*Records for this task*:

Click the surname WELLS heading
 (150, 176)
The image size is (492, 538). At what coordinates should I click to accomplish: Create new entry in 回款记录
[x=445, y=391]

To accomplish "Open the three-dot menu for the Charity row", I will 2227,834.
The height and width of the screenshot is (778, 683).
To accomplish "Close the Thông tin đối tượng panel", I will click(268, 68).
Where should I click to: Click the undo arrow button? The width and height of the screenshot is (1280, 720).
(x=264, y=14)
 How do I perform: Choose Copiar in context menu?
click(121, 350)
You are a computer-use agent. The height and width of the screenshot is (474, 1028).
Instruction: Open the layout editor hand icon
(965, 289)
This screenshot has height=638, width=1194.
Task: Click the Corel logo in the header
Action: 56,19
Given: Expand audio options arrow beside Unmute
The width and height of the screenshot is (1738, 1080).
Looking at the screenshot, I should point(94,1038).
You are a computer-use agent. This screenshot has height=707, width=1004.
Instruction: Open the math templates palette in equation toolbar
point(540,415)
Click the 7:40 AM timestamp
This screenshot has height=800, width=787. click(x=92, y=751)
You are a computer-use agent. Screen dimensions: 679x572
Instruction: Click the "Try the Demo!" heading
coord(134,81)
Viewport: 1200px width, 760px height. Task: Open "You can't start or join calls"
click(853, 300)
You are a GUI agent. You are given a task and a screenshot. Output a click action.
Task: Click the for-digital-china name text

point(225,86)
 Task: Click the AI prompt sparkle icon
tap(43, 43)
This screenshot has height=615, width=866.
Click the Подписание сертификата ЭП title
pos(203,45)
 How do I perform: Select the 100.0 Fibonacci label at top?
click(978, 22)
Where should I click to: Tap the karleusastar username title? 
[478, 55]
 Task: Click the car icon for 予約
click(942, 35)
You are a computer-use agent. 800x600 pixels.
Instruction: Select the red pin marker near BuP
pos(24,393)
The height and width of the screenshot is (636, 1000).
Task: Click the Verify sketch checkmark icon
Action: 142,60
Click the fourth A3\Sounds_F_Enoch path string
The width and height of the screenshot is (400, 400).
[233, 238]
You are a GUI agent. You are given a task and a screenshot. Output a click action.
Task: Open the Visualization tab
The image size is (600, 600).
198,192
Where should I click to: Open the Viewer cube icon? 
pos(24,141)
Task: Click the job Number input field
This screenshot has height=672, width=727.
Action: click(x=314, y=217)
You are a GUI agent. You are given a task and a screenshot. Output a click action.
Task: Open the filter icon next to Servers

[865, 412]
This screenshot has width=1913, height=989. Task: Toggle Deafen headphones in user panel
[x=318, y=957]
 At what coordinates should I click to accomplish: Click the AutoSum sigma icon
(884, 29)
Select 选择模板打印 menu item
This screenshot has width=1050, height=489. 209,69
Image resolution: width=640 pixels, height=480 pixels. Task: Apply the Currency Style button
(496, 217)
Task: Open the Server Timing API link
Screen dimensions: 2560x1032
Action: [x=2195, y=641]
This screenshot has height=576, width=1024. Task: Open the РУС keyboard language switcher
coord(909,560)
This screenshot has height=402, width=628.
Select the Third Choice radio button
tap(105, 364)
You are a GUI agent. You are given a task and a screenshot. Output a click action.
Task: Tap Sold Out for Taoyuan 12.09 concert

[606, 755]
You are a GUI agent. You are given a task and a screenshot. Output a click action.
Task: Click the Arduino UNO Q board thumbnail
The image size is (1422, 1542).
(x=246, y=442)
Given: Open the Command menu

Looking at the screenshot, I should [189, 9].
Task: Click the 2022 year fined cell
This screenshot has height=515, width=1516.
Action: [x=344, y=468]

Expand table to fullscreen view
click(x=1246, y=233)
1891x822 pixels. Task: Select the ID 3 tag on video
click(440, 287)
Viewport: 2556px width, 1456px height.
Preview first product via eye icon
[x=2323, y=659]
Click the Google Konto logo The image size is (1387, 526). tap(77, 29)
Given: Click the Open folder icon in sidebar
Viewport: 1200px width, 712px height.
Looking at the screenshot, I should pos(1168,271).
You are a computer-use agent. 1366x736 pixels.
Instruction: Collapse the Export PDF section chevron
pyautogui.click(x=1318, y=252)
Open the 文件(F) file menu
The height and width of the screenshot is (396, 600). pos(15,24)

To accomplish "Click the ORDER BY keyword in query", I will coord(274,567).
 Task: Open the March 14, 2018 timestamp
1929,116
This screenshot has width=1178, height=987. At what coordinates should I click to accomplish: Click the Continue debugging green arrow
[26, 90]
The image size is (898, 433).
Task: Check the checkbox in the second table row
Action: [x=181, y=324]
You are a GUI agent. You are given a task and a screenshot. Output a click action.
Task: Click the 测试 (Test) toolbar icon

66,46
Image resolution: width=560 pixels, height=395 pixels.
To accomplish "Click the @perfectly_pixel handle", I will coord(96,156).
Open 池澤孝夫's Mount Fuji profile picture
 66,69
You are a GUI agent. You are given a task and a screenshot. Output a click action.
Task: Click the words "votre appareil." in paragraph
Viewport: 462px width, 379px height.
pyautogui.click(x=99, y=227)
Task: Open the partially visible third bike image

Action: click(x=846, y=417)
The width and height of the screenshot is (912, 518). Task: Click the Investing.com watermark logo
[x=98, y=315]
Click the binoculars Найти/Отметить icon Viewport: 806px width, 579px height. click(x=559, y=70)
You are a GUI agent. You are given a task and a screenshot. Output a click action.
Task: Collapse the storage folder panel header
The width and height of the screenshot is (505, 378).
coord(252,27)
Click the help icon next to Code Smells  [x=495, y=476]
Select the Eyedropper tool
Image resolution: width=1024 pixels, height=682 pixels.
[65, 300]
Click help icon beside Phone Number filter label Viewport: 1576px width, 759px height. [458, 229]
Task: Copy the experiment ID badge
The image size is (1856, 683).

*Exercise details*: Every line of the entries above that contains the word "will" must be tallied, and the number alone reported.

*Expected answer*: 4